▶ _CONSIGNE A_:
Énumérez les tâches que, d’après l’extrait d’entretien, un roadie pouvait assurer lorsque Peter Hince a débuté dans le métier.
▶ _CONSIGNE B_:
Dans la liste, recopiez tout depuis la ligne contenant « Terms of use (96, 2241) » jusqu’à la fin en renommant « items » en « photos », sans rien modifier d’autre. Ne donnez que ces lignes.

Le groupe était connu pour ses prestations sur scène, mais il dépendait beaucoup de l’équipe qui partait en tournée avec lui et que le public voyait peu.

Pouvez-vous nous présenter cette équipe?

Peter Hince : Tout à fait ! Quand j’ai commencé dans le métier, il y avait des roadies et les roadies s’occupaient de tout : vous pouviez installer les guitares, la batterie et les claviers, conduire le van. A mesure que les groupes devenaient plus importants et qu’ils avaient besoin de plus de monde, les gens avaient tendance à se spécialiser davantage, alors quand j’ai commencé à travailler pour Queen en 1975, c’était plus spécialisé.

J’étais le roadie de Freddie et je m’occupais du piano et je réparais le micro et tout l’équipement de sonorisation pour cela. Je m’occupais de ses microphones, de ses tambourins et de tout son matériel. J’étais aussi le roadie de John et je m’occupais de son équipement de basse, de ses guitares et de toutes les autres choses du côté droit de la scène.

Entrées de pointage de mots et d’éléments
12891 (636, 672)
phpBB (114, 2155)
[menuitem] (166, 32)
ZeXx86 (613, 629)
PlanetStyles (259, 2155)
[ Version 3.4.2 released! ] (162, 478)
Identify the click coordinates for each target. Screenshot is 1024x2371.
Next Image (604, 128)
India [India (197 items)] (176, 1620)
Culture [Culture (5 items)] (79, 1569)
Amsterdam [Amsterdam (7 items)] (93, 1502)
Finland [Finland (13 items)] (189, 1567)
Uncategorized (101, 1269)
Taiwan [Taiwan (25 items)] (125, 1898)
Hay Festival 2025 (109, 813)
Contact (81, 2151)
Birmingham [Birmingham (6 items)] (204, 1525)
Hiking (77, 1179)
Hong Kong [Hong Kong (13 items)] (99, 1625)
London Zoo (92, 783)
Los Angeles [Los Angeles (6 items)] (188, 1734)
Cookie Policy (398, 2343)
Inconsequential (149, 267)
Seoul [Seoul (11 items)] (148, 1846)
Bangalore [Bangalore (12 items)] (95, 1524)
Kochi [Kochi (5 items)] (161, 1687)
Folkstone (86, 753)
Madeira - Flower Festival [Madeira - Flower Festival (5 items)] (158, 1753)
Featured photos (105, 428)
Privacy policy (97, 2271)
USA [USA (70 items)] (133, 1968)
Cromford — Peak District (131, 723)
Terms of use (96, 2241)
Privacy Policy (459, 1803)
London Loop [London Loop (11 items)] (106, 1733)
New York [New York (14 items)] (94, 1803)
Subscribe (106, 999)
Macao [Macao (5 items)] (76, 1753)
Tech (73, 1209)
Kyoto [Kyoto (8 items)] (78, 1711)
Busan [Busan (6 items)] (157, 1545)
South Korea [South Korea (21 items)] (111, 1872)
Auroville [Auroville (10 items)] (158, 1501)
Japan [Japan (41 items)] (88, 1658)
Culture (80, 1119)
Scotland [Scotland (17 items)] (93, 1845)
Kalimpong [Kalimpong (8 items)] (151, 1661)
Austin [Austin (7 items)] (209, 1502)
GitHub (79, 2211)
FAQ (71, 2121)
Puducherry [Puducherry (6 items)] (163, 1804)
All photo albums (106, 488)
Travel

▶ _RÉPONSE A_:
Installer les guitares
Installer la batterie
Installer les claviers
Conduire le van

▶ _RÉPONSE B_:
Terms of use (96, 2241)
Privacy Policy (459, 1803)
London Loop [London Loop (11 photos)] (106, 1733)
New York [New York (14 photos)] (94, 1803)
Subscribe (106, 999)
Macao [Macao (5 photos)] (76, 1753)
Tech (73, 1209)
Kyoto [Kyoto (8 photos)] (78, 1711)
Busan [Busan (6 photos)] (157, 1545)
South Korea [South Korea (21 photos)] (111, 1872)
Auroville [Auroville (10 photos)] (158, 1501)
Japan [Japan (41 photos)] (88, 1658)
Culture (80, 1119)
Scotland [Scotland (17 photos)] (93, 1845)
Kalimpong [Kalimpong (8 photos)] (151, 1661)
Austin [Austin (7 photos)] (209, 1502)
GitHub (79, 2211)
FAQ (71, 2121)
Puducherry [Puducherry (6 photos)] (163, 1804)
All photo albums (106, 488)
Travel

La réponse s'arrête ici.